Culture “is another inheritance mechanism, like genes,” Hal Whitehead of Dalhousie University, who studies culture in whales, said. “It’s another way that information can flow through a population.” But culture has distinct advantages over DNA when it comes to the pace and direction of information trafficking. Whereas genetic information can only move vertically, from parent to offspring, cultural information can flow vertically and horizontally: old to young, young to old, peer to peer, no bloodlines required.
Genes lumber, but culture soars. In 1980, for example, an observant humpback whale discovered that by smacking its tail hard against the water, the tiny fish on which it preyed were prompted to ball up into tidy packages fit for comparatively easy capture and consumption. The enhanced hunting technique, called lobtail feeding, quickly spread along known lines of humpback social groups, aided, researchers suspect, by the cetacean talent for acrobatic mimicry among members of a pod. Today, more than 600 humpbacks are lobtail feeders. “This would only be the case if it was socially transmitted,” Dr. Whiten said.
Sperm whales likewise used crowdsourcing to outwit Ahab. In a new study examining whaling logs from the 19th century, Dr. Whitehead and his colleagues determined that when New England whalers first started hunting a naïve population of sperm whales in the north Pacific, they were essentially harpooning fish in a barrel, harvesting untold gallons of the fine spermaceti oil contained in the whale’s distinctive top hat of an acoustical organ. In just three to five years, however, long before the whalers had made a dent in the whale population, their hunting success rate had plunged by nearly 60 percent.
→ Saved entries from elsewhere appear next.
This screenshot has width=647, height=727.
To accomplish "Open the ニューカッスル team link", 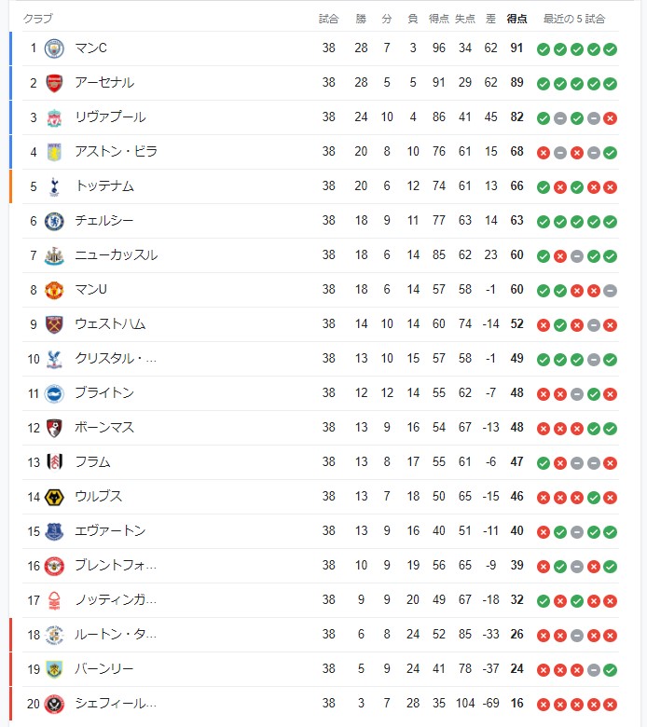I will tap(117, 255).
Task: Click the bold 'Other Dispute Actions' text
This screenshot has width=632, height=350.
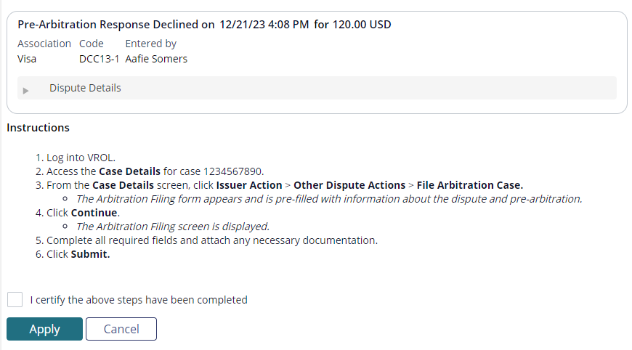Action: 349,185
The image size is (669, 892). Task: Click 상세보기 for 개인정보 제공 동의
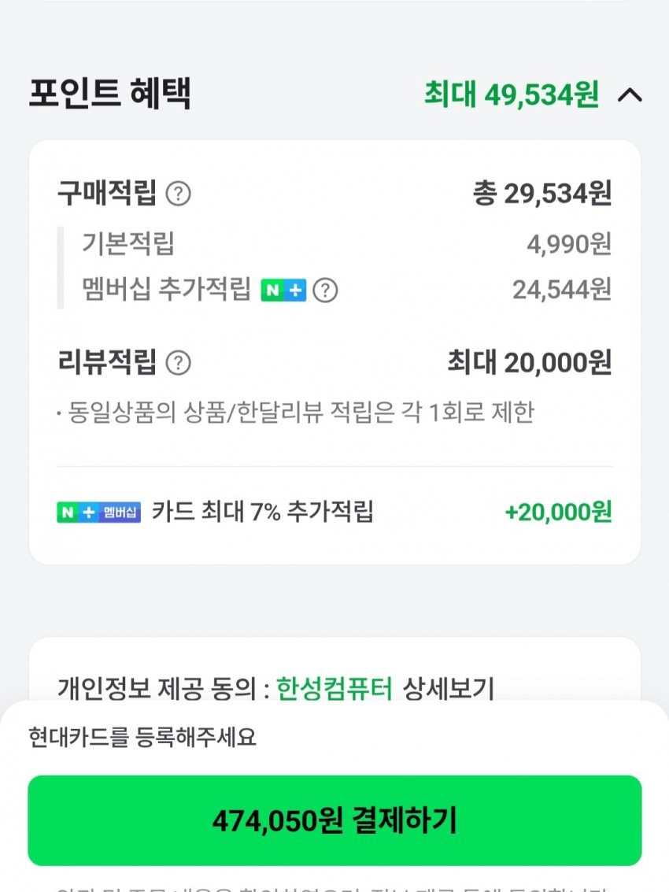[448, 688]
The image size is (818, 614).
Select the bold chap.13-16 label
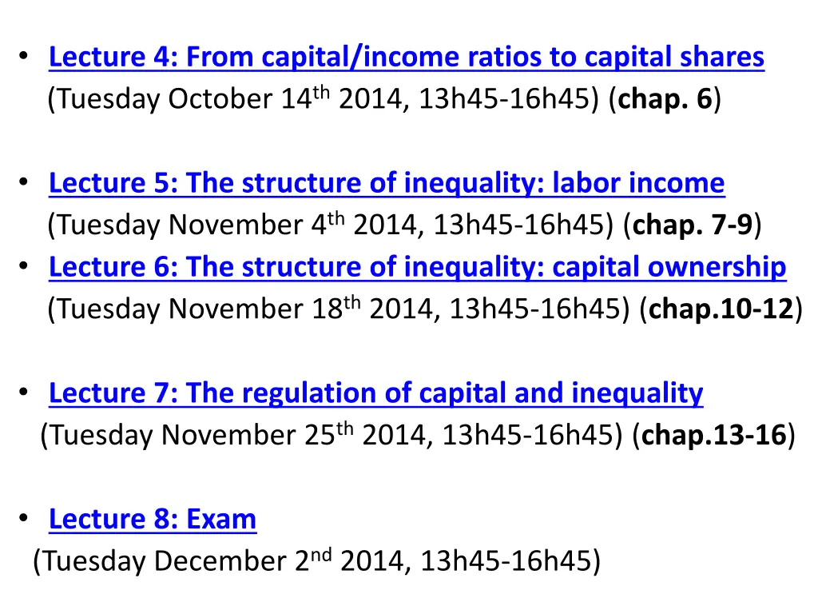point(713,436)
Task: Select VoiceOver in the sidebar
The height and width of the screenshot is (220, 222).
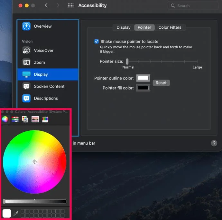Action: click(x=43, y=50)
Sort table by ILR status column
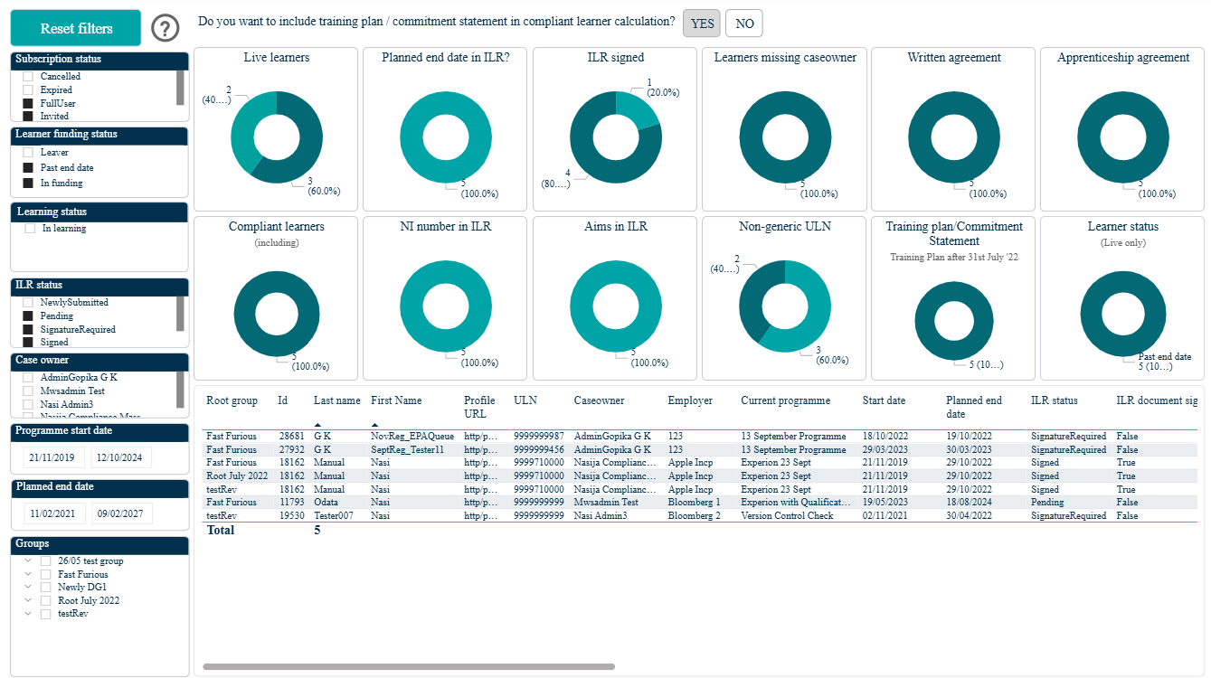The width and height of the screenshot is (1211, 678). (1055, 400)
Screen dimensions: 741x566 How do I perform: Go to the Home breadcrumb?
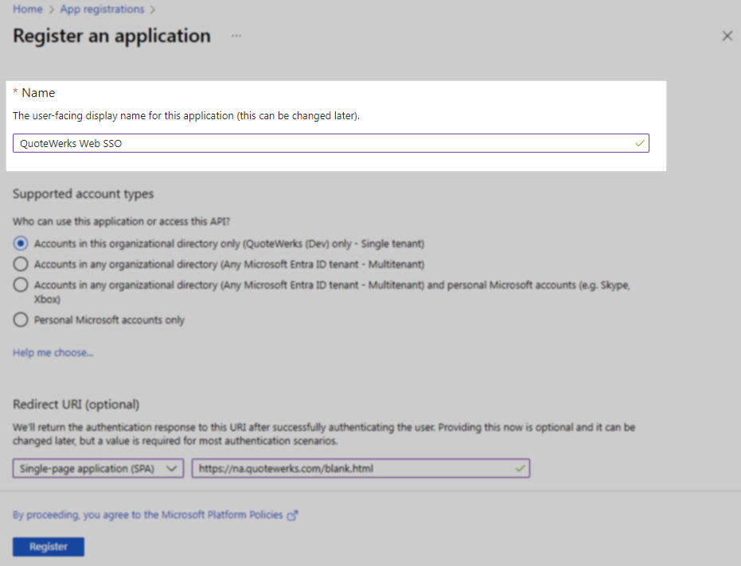point(27,10)
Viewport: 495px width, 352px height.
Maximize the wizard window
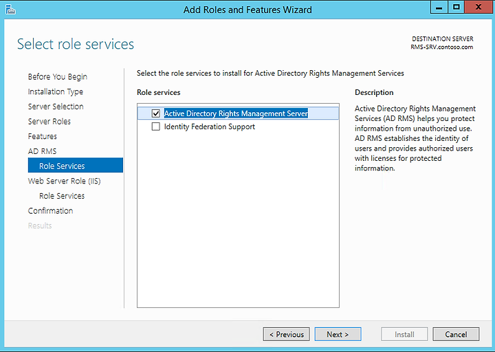pos(456,8)
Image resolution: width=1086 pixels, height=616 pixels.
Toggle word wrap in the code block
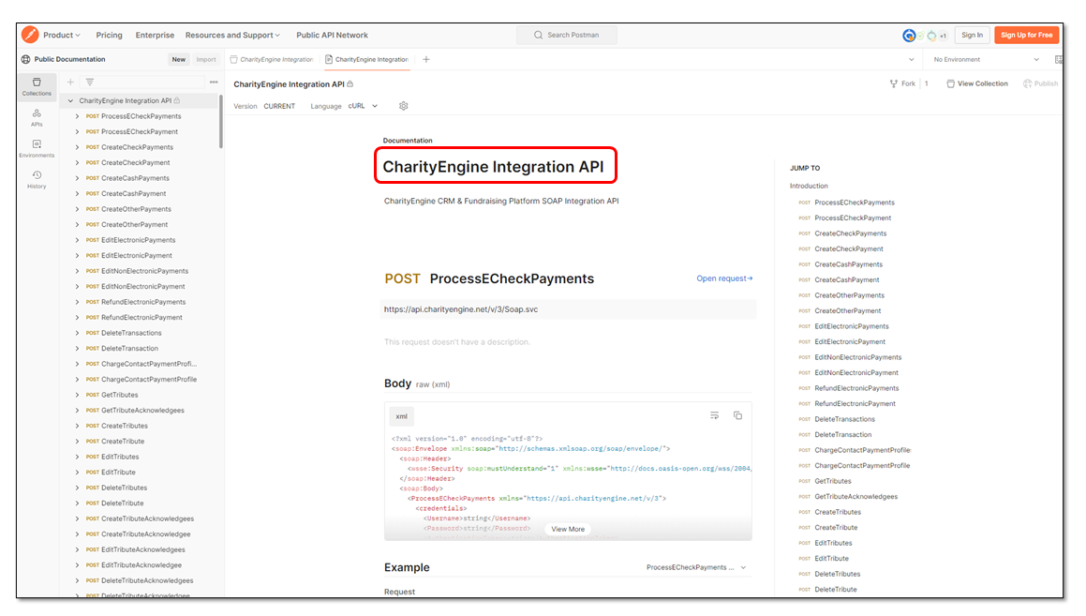[x=714, y=414]
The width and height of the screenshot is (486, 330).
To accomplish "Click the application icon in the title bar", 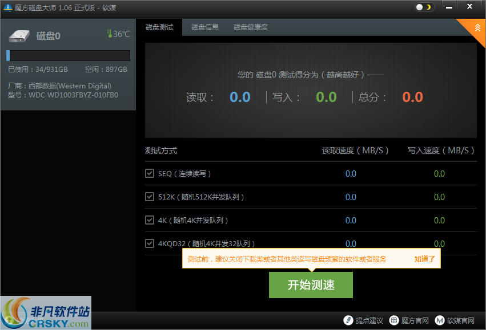I will (7, 7).
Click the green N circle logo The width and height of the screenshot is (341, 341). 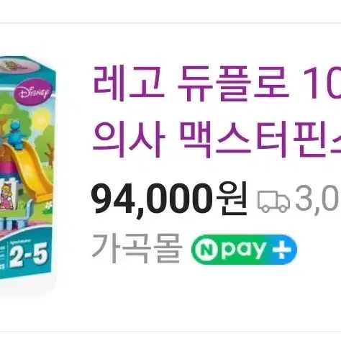[206, 250]
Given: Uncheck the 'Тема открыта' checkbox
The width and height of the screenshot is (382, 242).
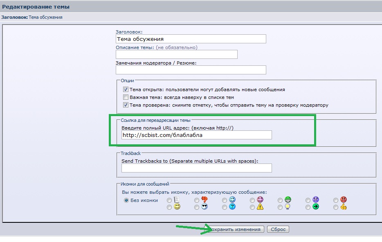Looking at the screenshot, I should (126, 90).
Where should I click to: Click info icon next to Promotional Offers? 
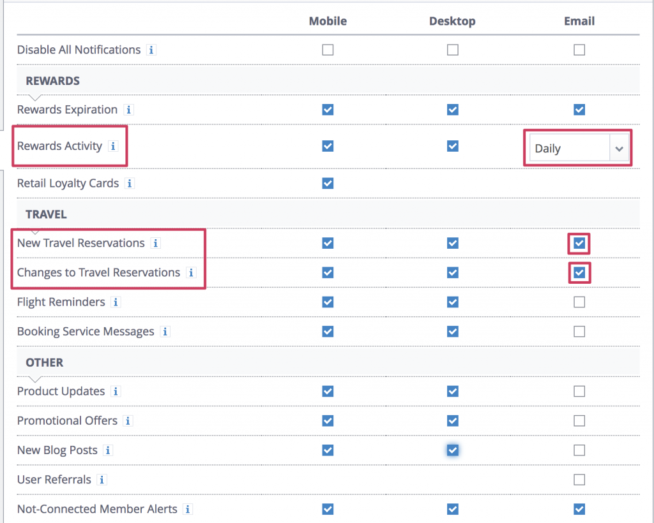tap(128, 421)
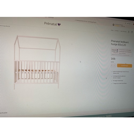Viewport: 134px width, 134px height.
Task: Click 'meer info' in bottom banner
Action: (x=109, y=116)
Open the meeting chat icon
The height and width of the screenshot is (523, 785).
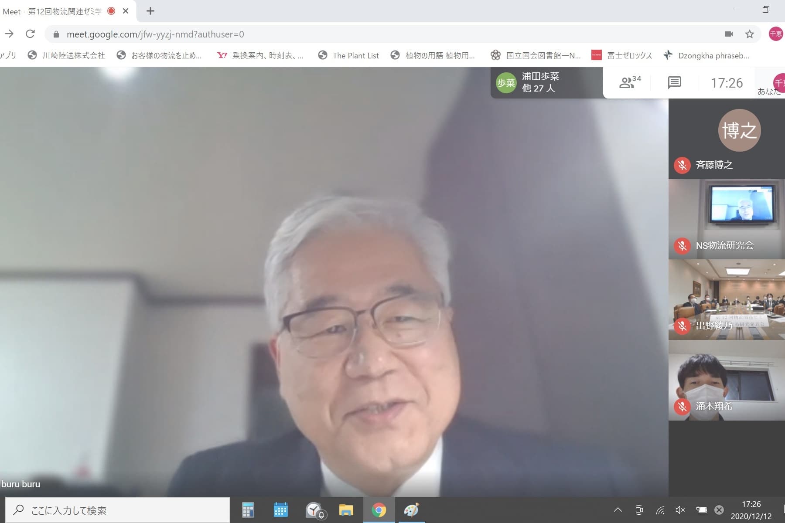pos(674,82)
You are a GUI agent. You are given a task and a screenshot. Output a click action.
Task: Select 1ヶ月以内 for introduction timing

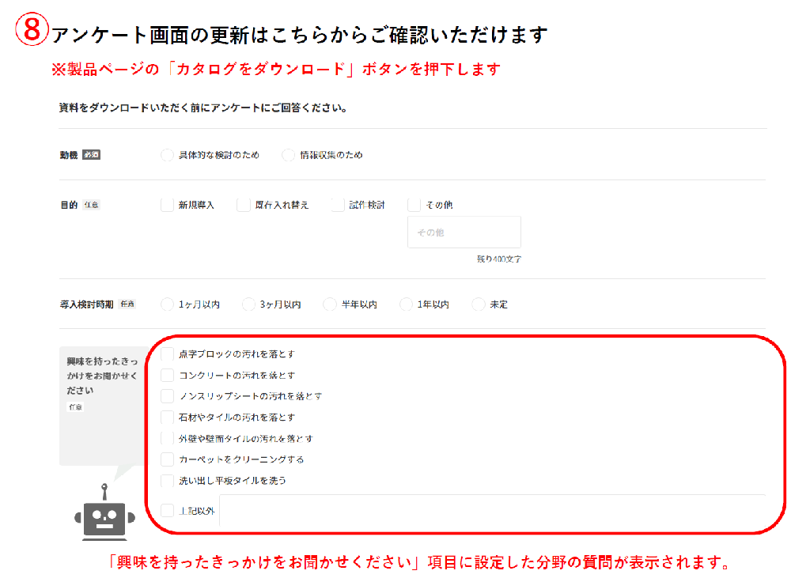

“The whales were very quickly learning from each other ways to avoid being harpooned,” Dr. Whitehead said. Tip No. 1: Humans are not like your traditional enemy, the killer whale, so forget the old defense strategy of forming a tightknit circle with your babies protected in the middle. “That just gives the whalers something to aim their harpoon at,” Dr. Whitehead said. Tip No. 2: Swim upwind fast — humans hate rowing upwind in the ocean, and they’ll soon give up the chase. Tip No. 3: Find your inner Moby; dive deep, rise up and smash that whaling vessel to pieces.
Migration routes are (sometimes, often, always?) culturally determined:
... animal migrations, long considered the essence of mindless instinct in motion, are, in fact, culturally determined. “Mountain sheep have to learn their migrations from other sheep,” he said. Whooping cranes are long-distance migrators, and when their numbers declined so precipitously that there were no adult birds to teach young birds the route, conservationists stepped in and used ultralight airplanes as whooping crane tutors. Even farm animals can be repositories of cultural wisdom, as ranchers discover when they precipitously sell off their entire herd.